• Written request: Copy the data verbatim, beginning with the line that contains "This screenshot has width=1080, height=1034." and ending with the last line of the data, both included.

• Extracted data:
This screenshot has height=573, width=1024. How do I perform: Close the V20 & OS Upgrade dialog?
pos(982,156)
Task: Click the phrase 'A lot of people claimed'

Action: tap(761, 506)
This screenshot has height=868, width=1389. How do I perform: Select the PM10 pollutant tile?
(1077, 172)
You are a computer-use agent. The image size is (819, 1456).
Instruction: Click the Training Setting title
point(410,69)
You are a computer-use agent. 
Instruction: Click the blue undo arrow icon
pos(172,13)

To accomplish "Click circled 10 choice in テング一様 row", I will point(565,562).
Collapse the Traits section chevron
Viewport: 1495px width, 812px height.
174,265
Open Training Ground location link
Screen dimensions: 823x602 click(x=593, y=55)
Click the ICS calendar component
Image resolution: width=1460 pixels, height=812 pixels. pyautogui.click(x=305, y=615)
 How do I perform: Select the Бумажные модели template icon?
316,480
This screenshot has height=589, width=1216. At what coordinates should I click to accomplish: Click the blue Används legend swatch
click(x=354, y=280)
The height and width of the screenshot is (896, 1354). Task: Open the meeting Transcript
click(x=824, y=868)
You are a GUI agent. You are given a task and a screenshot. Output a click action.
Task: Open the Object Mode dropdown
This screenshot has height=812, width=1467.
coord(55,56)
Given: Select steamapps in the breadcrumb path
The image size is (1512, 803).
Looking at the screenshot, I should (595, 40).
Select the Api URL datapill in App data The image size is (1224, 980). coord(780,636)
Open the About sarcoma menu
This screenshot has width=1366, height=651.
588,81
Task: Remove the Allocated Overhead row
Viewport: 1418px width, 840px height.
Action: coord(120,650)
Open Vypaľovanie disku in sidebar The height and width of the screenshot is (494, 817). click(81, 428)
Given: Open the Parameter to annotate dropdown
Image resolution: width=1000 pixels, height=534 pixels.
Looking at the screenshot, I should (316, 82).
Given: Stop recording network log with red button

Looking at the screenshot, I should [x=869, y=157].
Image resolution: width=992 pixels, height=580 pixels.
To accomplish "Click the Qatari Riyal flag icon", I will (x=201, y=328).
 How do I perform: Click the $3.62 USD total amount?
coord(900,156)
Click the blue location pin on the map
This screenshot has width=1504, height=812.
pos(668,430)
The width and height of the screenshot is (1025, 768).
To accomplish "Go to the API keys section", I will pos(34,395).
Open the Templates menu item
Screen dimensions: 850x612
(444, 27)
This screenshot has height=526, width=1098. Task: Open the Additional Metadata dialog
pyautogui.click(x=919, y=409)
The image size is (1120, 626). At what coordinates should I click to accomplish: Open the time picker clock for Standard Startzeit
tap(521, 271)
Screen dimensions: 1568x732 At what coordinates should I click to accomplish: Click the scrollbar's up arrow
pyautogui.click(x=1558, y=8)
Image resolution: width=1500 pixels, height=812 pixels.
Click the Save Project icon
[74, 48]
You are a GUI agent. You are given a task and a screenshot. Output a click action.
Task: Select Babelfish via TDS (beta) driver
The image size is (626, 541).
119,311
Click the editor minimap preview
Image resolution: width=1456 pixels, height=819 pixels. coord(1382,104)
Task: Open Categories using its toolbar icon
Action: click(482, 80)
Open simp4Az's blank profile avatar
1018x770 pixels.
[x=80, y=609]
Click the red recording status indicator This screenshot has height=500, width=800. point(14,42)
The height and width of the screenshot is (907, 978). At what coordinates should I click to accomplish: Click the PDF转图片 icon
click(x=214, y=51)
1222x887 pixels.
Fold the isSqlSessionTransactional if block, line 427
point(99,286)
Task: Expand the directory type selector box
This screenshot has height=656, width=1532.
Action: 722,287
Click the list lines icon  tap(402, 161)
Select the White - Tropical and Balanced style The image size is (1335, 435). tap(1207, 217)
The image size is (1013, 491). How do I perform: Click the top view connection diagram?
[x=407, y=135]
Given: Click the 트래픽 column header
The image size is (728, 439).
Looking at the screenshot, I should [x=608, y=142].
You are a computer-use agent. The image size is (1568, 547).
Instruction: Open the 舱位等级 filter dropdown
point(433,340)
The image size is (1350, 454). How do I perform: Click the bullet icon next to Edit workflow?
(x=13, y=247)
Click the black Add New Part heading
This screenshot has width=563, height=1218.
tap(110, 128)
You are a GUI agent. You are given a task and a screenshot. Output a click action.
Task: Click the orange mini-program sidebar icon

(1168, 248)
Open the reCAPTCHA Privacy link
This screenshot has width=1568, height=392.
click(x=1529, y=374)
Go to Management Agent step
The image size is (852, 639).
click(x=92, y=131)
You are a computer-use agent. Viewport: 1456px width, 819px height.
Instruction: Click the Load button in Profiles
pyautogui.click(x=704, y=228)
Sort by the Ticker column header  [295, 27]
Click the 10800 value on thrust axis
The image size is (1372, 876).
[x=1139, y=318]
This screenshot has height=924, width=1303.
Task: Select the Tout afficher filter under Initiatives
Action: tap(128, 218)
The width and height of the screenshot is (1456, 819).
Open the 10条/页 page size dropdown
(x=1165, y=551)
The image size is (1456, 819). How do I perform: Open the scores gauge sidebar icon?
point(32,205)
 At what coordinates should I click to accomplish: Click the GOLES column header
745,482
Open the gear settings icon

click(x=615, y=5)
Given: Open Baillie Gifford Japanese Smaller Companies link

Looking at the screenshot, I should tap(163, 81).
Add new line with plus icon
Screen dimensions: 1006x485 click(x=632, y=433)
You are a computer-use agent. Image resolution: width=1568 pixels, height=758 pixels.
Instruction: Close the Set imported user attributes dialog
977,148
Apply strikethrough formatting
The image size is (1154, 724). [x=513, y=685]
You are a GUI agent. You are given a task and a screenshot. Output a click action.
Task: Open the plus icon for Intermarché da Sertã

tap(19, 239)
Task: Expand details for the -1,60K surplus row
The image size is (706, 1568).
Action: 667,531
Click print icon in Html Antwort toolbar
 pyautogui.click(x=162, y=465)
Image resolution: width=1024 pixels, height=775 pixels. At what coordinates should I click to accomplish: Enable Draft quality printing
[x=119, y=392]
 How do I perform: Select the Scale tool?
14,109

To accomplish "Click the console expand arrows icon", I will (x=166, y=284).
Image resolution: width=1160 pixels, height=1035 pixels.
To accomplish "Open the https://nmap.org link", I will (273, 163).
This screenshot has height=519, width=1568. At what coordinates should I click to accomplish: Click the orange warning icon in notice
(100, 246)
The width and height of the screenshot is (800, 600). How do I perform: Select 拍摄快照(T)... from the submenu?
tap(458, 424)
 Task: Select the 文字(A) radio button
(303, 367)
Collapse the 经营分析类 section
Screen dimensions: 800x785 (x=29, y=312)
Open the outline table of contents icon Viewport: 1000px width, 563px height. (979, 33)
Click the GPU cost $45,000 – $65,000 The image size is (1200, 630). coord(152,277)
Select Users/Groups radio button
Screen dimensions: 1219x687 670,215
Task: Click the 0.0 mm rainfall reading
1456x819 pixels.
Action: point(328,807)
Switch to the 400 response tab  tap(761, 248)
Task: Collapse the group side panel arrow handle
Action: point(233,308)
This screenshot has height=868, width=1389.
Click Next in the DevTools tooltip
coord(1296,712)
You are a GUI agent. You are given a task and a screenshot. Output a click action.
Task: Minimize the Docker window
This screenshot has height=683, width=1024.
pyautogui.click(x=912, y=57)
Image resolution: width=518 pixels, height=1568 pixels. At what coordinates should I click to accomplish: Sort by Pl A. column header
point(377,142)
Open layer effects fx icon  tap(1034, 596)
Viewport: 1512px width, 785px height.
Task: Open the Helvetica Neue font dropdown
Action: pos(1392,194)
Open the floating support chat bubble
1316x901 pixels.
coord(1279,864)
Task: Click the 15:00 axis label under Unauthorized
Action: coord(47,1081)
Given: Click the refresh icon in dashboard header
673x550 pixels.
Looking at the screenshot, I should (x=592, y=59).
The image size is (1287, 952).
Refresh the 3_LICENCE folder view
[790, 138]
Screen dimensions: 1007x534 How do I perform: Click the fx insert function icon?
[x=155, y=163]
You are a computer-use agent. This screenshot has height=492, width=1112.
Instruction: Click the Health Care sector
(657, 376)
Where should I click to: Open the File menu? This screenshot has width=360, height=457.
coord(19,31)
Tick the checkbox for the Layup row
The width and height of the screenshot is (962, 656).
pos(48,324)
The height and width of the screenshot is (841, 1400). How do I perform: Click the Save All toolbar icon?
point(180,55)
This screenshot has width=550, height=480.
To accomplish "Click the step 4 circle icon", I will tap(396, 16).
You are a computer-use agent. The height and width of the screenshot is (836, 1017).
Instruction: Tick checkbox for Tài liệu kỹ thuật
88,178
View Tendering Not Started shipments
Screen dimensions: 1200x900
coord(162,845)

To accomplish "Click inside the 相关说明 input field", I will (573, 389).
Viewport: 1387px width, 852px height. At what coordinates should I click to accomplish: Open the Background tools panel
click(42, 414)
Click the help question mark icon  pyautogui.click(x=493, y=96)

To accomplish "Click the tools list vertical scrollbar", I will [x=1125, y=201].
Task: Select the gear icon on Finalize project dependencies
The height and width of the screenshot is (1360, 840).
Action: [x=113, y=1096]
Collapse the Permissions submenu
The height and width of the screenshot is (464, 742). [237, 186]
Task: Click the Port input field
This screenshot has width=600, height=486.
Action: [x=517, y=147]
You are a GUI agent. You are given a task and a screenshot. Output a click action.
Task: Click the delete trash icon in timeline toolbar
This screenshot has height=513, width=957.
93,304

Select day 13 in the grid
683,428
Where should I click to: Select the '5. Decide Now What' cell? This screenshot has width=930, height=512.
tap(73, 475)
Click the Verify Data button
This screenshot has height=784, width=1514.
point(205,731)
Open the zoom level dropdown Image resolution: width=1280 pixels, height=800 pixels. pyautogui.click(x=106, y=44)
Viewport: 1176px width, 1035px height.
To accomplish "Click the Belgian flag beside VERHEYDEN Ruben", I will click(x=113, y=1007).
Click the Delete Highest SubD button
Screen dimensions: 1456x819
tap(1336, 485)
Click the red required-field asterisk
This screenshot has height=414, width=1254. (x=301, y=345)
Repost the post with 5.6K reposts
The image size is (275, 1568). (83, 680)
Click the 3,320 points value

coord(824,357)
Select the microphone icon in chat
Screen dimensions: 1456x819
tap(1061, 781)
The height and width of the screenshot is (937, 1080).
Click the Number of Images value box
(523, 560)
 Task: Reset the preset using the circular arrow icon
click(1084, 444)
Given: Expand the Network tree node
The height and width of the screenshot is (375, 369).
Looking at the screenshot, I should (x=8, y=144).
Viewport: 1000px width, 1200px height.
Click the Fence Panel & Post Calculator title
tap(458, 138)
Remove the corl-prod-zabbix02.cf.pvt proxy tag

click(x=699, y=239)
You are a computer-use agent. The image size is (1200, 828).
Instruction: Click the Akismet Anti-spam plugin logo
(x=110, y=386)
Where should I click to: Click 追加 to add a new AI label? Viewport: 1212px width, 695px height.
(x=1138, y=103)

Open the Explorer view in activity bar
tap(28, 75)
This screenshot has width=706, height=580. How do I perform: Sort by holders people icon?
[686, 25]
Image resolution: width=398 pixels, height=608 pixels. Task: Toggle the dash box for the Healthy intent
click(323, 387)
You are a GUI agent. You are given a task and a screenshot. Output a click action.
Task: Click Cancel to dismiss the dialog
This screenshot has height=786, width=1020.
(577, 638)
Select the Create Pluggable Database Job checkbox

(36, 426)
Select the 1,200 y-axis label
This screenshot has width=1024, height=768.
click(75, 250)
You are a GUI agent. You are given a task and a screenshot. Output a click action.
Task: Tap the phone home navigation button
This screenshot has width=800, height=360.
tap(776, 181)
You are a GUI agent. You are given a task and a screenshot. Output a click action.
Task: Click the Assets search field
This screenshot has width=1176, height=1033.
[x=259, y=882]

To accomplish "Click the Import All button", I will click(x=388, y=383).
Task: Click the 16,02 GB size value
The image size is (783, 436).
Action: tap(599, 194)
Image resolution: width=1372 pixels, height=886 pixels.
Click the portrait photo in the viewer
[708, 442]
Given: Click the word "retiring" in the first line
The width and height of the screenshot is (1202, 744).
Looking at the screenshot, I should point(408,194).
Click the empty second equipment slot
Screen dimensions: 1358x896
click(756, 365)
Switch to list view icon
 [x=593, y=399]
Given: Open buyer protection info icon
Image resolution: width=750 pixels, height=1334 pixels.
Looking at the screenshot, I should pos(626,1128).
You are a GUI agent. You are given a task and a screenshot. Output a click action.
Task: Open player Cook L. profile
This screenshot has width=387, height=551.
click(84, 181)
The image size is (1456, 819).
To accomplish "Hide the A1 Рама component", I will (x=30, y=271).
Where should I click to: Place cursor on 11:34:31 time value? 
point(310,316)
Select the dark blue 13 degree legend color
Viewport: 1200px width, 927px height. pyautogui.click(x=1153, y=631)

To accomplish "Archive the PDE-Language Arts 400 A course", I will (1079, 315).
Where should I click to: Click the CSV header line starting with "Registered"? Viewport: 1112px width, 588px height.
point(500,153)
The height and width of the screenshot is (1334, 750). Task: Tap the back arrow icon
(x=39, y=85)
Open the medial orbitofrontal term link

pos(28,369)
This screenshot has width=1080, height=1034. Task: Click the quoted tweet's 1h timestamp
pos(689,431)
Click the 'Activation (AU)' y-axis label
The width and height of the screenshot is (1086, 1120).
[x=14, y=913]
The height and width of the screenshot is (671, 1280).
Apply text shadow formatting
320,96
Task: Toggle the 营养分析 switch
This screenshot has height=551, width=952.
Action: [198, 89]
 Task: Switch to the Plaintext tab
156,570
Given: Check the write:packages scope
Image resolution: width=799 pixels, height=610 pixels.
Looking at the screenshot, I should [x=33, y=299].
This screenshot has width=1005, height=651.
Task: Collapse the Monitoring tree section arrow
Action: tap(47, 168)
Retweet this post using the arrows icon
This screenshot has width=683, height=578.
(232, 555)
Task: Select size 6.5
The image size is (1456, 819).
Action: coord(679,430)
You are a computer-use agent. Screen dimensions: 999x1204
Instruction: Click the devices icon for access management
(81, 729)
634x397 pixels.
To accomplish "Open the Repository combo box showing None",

• Correct response:
This screenshot has width=1080, height=1034. Task: Click the quoted tweet's 1h timestamp
pos(689,431)
Click the 'Activation (AU)' y-axis label
The width and height of the screenshot is (1086, 1120).
[x=14, y=913]
The height and width of the screenshot is (671, 1280).
Apply text shadow formatting
320,96
Task: Toggle the 营养分析 switch
This screenshot has height=551, width=952.
Action: [198, 89]
 Task: Switch to the Plaintext tab
156,570
Given: Check the write:packages scope
Image resolution: width=799 pixels, height=610 pixels.
Looking at the screenshot, I should [x=33, y=299].
This screenshot has width=1005, height=651.
Task: Collapse the Monitoring tree section arrow
Action: tap(47, 168)
Retweet this post using the arrows icon
This screenshot has width=683, height=578.
(232, 555)
Task: Select size 6.5
The image size is (1456, 819).
Action: coord(679,430)
You are a computer-use agent. Screen dimensions: 999x1204
Instruction: Click the devices icon for access management
(81, 729)
634x397 pixels.
To accomplish "Open the Repository combo box showing None",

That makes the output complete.